• _Document text_
---*---

4.  Eliminate the Emotional Language
     Try to get rid of the rhetorical words, anecdotal evidence, and appeals to emotion.  Break down the article into statements of fact and arguments.  Then, try to follow the trail of the arguments, paying close attention to whether or not they are valid.  If you doubt the facts, see if they are backed up by a link to a good source.  Many of these articles just contain story after story interspersed with unsupported opinions.    Articles that come across as devastating to their opposition are often nothing more than a bunch of important sounding fluff.

5.  Read the Comments Section
     This can be a minefield, but it can also be a good easy place to find intelligent dissent.  Try to avoid the flame wars and look for people who are arguing a good case for or against what is being said.  Sometimes you can find links to other articles on the same subject, or legitimate critiques you may not have thought of.  You can add comments as well, asking for sources or clarification if there is something you think is unsubstantiated.

6.  Get a Second Opinion
     Never take a single article as a good overview of a subject.  Do some research if it is something you care about.  Don't be afraid to look at the best arguments on both sides of an issue.  Find peer reviewed articles on the subject, or scholarly overviews of the issue.  Don't assume that links to the opposition in the article are representative of the best arguments.  Look for well researched pieces, or even critical responses to the very article you are reading.

7.  Snopes it!
     When people post "shared" stories or pictures on Facebook, chances are Snopes has looked into it.  It's a site dedicated to researching urban legends, rumors, and internet memes.  There are other sites as well that look into the origins of quotes.  Here is a good one for medical claims (Hint: look at the credentials of the contributors). Debunking sites can be viewed as negative and cruel, but they provide a good service when you are trying to get real information.

8.  Develop Good Thinking Skills
     Learn about logical fallacies.  There's a lot of them, and people make them ALL THE TIME!  Learn about cognitive biases (Read this article!).  Practice rationality and logical reasoning.  Then, go back to step 4 and apply all you've learned.

9.  Learn the Scientific method and How It Is Used
This will help you to understand how research is actually done, and how to read a scientific study.  Furthermore, it will help you to differentiate between real research and pseudo-scholarship.  You can always ask "Is this idea testable?"  "How can we test to see if you are right?" "What observations led you to this belief, and how else could those observations be explained?"  Finally, in some cases, if you know the method, you can do experiments!  Devise a way to see for yourself if what you are reading is true.

10.  Examine Your Motives
     If you are reading an article to prove it wrong, you will be able to prove it wrong.  If you are reading it to support what you already believe, then you will be sure to look past its deficiencies.  If you want to do real research, be willing to change your mind if the evidence warrants it and try to seek out the best information you can.  Erin and I like to joke that if you are moved to tears instead of bored to tears, chances are you aren't doing real research.

There's a lot of bad information out there.  Anybody can self-publish on the internet and get a decent following.  Fortunately, there is also a lot of good information as well.  If you have the right tools you can actually learn some things.  Look for peer reviewed websites, or educational resources.  I-Tunes has college lectures you can download for free.  When you come across information that may not be trustworthy, resources such as these can be a big help.

If you do see something going around that's propagating bad information, it's a good idea to let the poster know.  You can send a private message or post a comment, so that other people don't get drawn in to believing falsehoods. It sometimes seems harsh, but you are doing a service.  Just try to be polite and tactful.

---*---

• _Collected material_

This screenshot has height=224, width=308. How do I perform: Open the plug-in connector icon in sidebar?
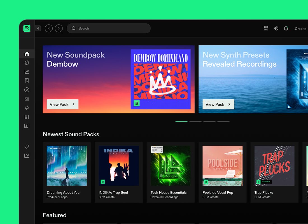[x=27, y=108]
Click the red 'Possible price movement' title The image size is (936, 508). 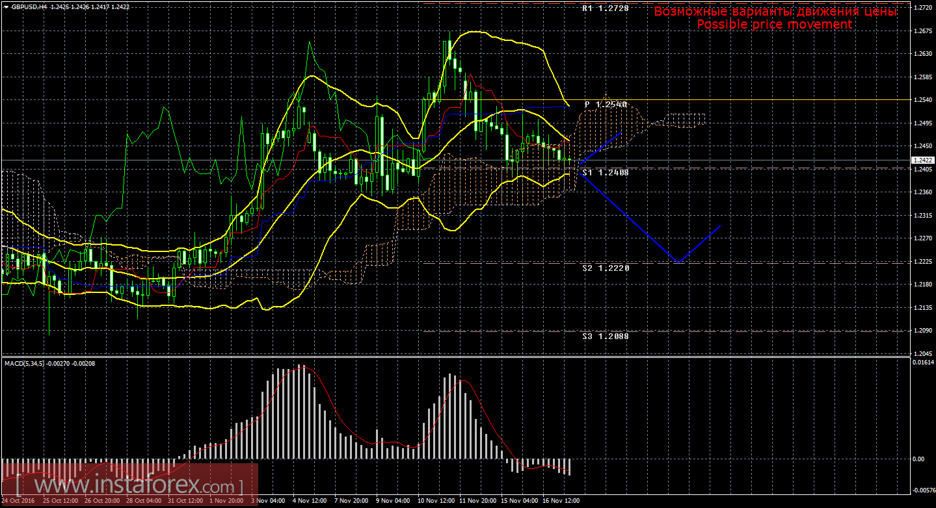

---*---

• _What you need to do_
1. List the headings of the numbered steps in the text on judging online articles.
2. From the text on judging online articles, extract the passage that begins at the words "When people post" and stops after "all you've learned.".

• _Exercise solutions_
1.
- Eliminate the Emotional Language
- Read the Comments Section
- Get a Second Opinion
- Snopes it!
- Develop Good Thinking Skills
- Learn the Scientific method and How It Is Used
- Examine Your Motives

2.
When people post "shared" stories or pictures on Facebook, chances are Snopes has looked into it.  It's a site dedicated to researching urban legends, rumors, and internet memes.  There are other sites as well that look into the origins of quotes.  Here is a good one for medical claims (Hint: look at the credentials of the contributors). Debunking sites can be viewed as negative and cruel, but they provide a good service when you are trying to get real information.

8.  Develop Good Thinking Skills
     Learn about logical fallacies.  There's a lot of them, and people make them ALL THE TIME!  Learn about cognitive biases (Read this article!).  Practice rationality and logical reasoning.  Then, go back to step 4 and apply all you've learned.